Nome
do Filme : “Insidious : The Last Key”
Titulo
Inglês : “Insidious : The Last Key”
Titulo
Alternativo : “Insidious : Chapter 4”
Titulo
Português : “Insidious : A Última Chave”
Ano
: 2018
Duração
: 104 minutos
Género
: Terror
Realização
: Adam Robitel
Produção
: James Wan/Leigh Whannell/Oren Peli/Jason Blum
Elenco
: Lin Shaye, Leigh Whannell, Angus Sampson, Spencer Locke, Caitlin
Gerard, Josh Stewart, Bruce Davison, Tessa Ferrer, Aleque Reid, Ava
Kolker, Pierce Pope, Javier Botet, Kirk Acevedo, Marcus Henderson,
Amanda Jaros, Hana Hayes, Thomas Robie, Melanie Gaydos, Ty Simpkins,
Patrick Wilson, Rose Byrne, Joseph Bishara, Barbara Hershey, Danielle
Bisutti, Brynn Bowie, Madison Bowie, Stefanie Scott.
História
: Perita em fenómenos paranormais, Elise Rainier está cansada de
ser assombrada por pesadelos do passado. Ela decide chamar os seus
dois colegas de trabalho e os três viajam para a casa onde Elise
passou a sua infância e adolescência na intenção da senhora
tentar vencer de vez os demónios que a atormentaram a vida toda.
Comentário
: Eu sou suspeito para vir aqui falar deste filme de terror, porque
eu sou um grande admirador desta saga e gostei de todos os filmes,
incluindo este. Estes filmes são adorados em parte porque têm mais
efeitos práticos e artesanais do que digitais e CGI. E isso foi um
acerto desde o início. A esta saga podemos perfeitamente juntar os
dois filmes “Annabelle”, os dois “The Conjuring” com um
terceiro a caminho e os filmes que estrearão ainda este ano : “The
Nun” e “Slender Man”. Fazem todos parte do mesmo universo. Logo
no início deste ano, surge-nos este novo capítulo da saga de Elise
Rainier, uma especialista em fenómenos paranormais com dons de
comunicar com espíritos e com um passado ligado a esses mundos. Com
a ajuda dos seus sempre fiéis colegas de trabalho e pesquisa, Specs
e Tucker, ela vai ajudando as pessoas. Nesse aspecto, os dois
primeiros filmes seguiam esse esquema, mas o terceiro funcionou como
uma espécie de prequela em que era contado e mostrado um pouco mais
de Elise, do seu passado e como ela conheceu os dois colegas.
Neste
quarto capítulo e não menos importante, seguimos a continuação
desse terceiro, ou seja, o que temos aqui é novamente uma prequela,
podemos afirmar que temos finalmente um filme dedicado exclusivamente
a Elise, ao seu passado e à sua complicada família. Nesse aspecto,
as coisas até funcionam, ainda que eu tenha que confessar que o
realizador podia ter aprofundado mais os demónios mais marcantes.
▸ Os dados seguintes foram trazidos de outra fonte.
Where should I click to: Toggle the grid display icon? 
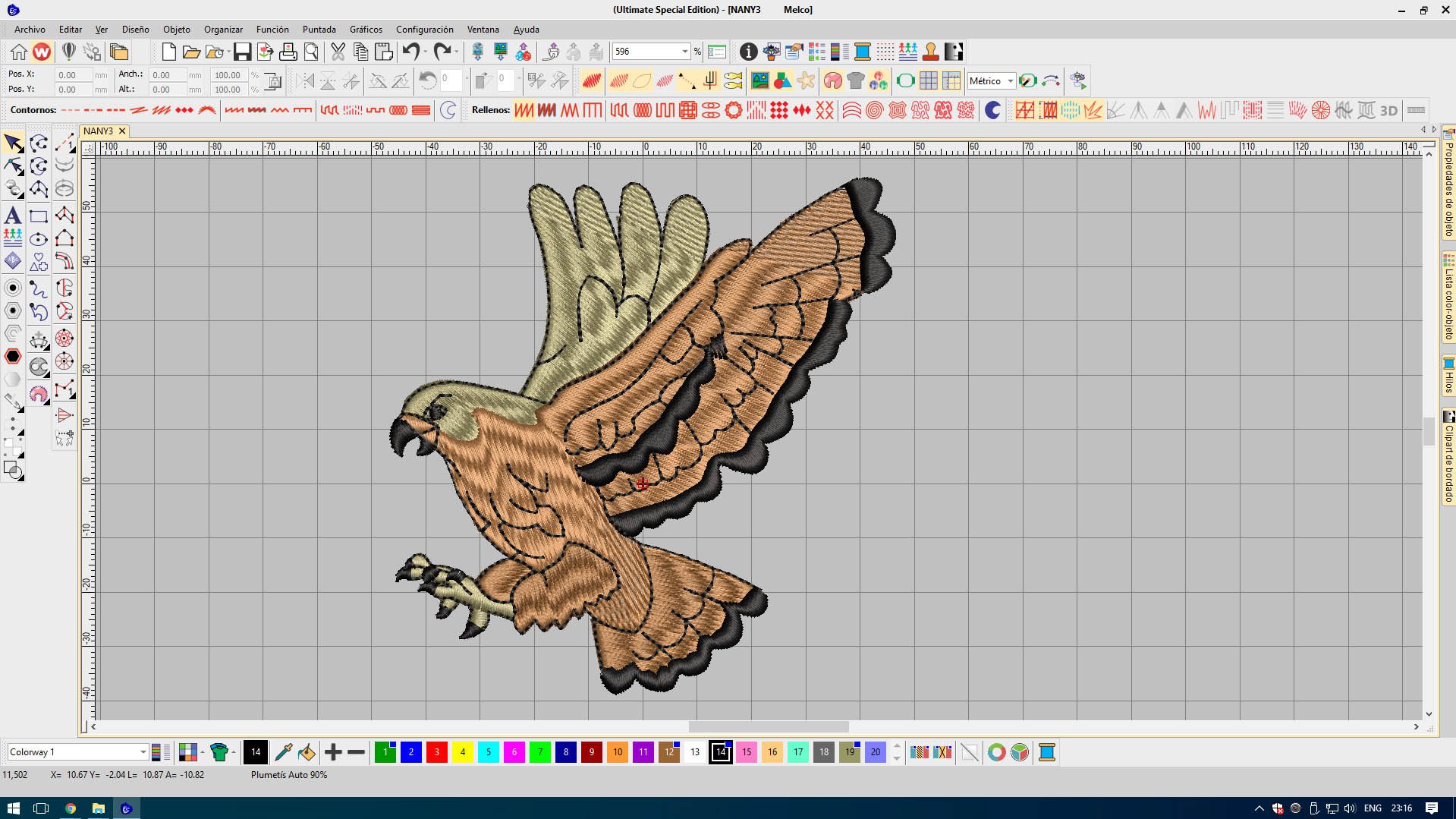(928, 80)
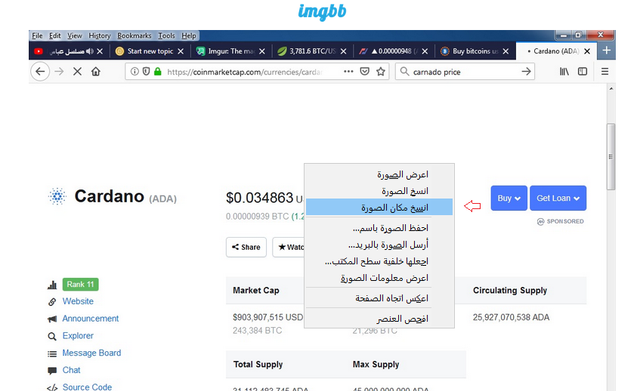Open the Message Board link
Viewport: 640px width, 391px height.
(91, 353)

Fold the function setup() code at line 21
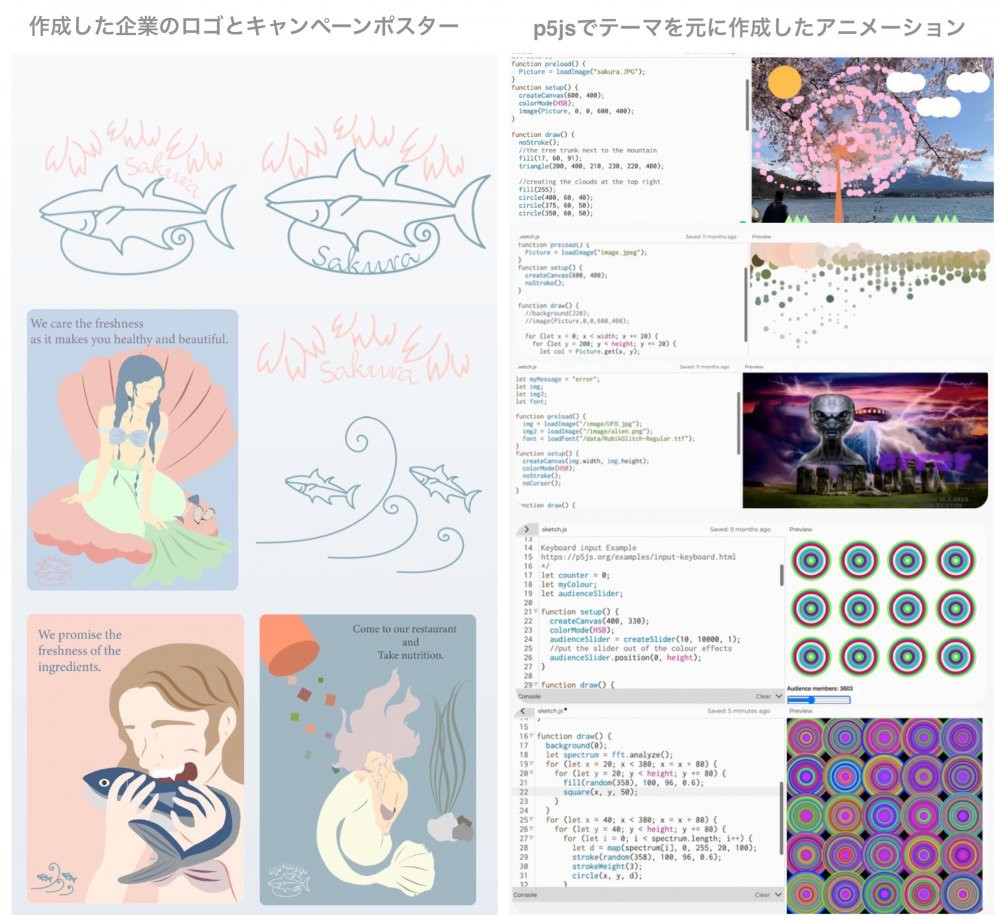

Eles são assustadores e aqui os efeitos sonoros deram um forte
contributo. Lin Shaye está impecável, ela me convenceu totalmente,
é uma espécie de alicerce principal desta saga. Como alívios
cómicos, Leigh Whannell e Angus Sampson têm algumas boas saídas,
embora em certas alturas estraguem as coisas ao cortar o clima de
tensão. Por seu lado, Spencer Locke e Caitlin Gerard, sobrinhas de
Elise, são uma boa adição mas infelizmente servem em parte os
propósitos do costume. Os cameos de outros filmes são bem-vindos. O
clima de terror e tensão funciona mais uma vez. E o final faz a
ligação com o primeiro filme. Apesar de ser o mais fraco dos
quatro, está bastante aceitável.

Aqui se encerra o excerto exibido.